Writing Management Infrastructure

Coordination tax

What companies pay to keep people in sync, even when the sync doesn't happen.

April 2026 2 min read

Coordination tax is the cost a company pays to keep people agreeing on what’s being done and why. At ten people it’s barely visible. At fifty it’s a few hours of meetings and shared docs every week. At two hundred it’s a real fraction of working time. At five hundred it becomes a meaningful share of senior attention.

The tax gets paid whether or not the coordination it buys actually works. A weekly meeting of six people for an hour costs roughly three hundred hours a year, not counting prep or the work that follows. A review doc costs whatever it costs to write and read, whether or not anyone changes course because of it. Companies treat this as work because the people doing it are working. Whether the work is buying real agreement is a separate question, and it gets asked less often than it should.

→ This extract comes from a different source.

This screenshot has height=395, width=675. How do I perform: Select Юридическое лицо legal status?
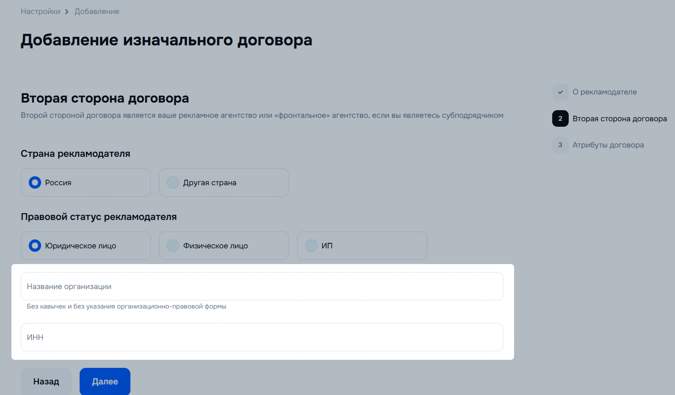pyautogui.click(x=86, y=246)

Run the tax like any other cost center. Audit it periodically. Ask which meetings and shared docs are producing the agreement they claim to produce, and retire the ones that have drifted into overhead for its own sake. In most companies, some meaningful share of coordination survives after the reason for it disappeared. Cutting it is usually cheaper than people fear, because much of what gets cut is no longer carrying much load.

Any new coordination should be priced before it’s added. A standing weekly meeting, a new review pack, a new approval step, a new dashboard to watch: each one is a real spend on attention. If it isn’t producing more value than it consumes, it’s overpriced, and the fact that nobody had to sign off to create it doesn’t change what it costs.

One of the differences between companies that compound past two hundred people and companies that stall is what they do with the coordination tax. Everyone pays it. Few people own it. The ones who do buy back attention that everybody else is quietly spending away.